# unrestricted fa's



## dlex33 (Jun 12, 2002)

of the ufa's avaiable who do you think the sixers should go after? these are the most notable names on that list.....rashard lewis, malik rose, rodney rogers, donyell marshall, bryon russell, devean george & eric piatkowski. does anybody think any of these guys are worth the sixers going after? i didn't mention any guards because that is the sixers strongest position as it stands.


----------



## (-) 0 † § I-I () † (Jun 11, 2002)

I think Malik Rose could be a great addition, not only does he bring excitement and energy , he went to Drexel. SO the fans would love him.

Rashard Lewis is probably not going to come here, but if he did his size could create many matchup problems and help the sixers on the perimenter.
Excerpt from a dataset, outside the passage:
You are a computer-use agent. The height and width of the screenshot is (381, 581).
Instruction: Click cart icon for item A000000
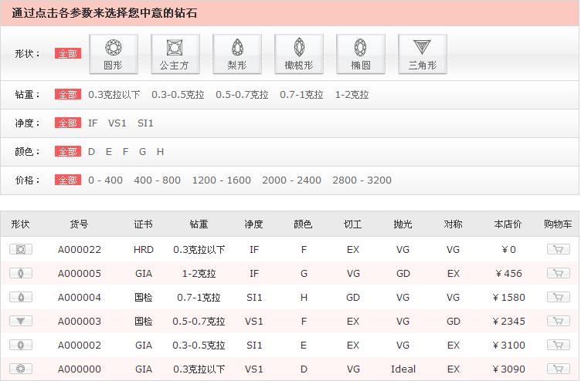coord(557,369)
Devean George is risky, it really depends on the offer. Im sure some teams will give him a good offer because he has shown such great potential. I could see himj much like Jumaine Jones, but i want Jones back!

ROdney Rodgers can drain it , and it a greeat role player but it also depends on the money.

GOod to see another Phili boy on the forum, hopefully we can get this forum jumpin


----------



## BEEZ (Jun 12, 2002)

> Originally posted by *dlex33 *
> of the ufa's avaiable who do you think the sixers should go after? these are the most notable names on that list.....rashard lewis, malik rose, rodney rogers, donyell marshall, bryon russell, devean george & eric piatkowski. does anybody think any of these guys are worth the sixers going after? i didn't mention any guards because that is the sixers strongest position as it stands.


NONE. Our best bet is to see what we can do with PORTLAND to get BONZI Wells over here that boy is a *MONSTER *


----------



## (-) 0 † § I-I () † (Jun 11, 2002)

*i must say...........*

bonzi wells does seem like he would fit he team well. But how big is his contract. And what twould we have to give up for him. I think that we shouldn't trade too much for Bonzi, STack and Hughes didnt work with AI , so what is saying that Bonzi will? Now if we traded say Deke and ???? 4 Bonzi and ????? I wouldn't mind because we would be getting rid of a very high salary.

Also about the free agents, i think if we could lure MAlik ROse into signing thatd be dynamite, he is a larry brown type player.


----------



## BEEZ (Jun 12, 2002)

*Re: i must say...........*



> Originally posted by *(-) 0 † § I-I () † *
> bonzi wells does seem like he would fit he team well. But how big is his contract. And what twould we have to give up for him. I think that we shouldn't trade too much for Bonzi, STack and Hughes didnt work with AI , so what is saying that Bonzi will? Now if we traded say Deke and ???? 4 Bonzi and ????? I wouldn't mind because we would be getting rid of a very high salary.
> 
> Also about the free agents, i think if we could lure MAlik ROse into signing thatd be dynamite, he is a larry brown type player.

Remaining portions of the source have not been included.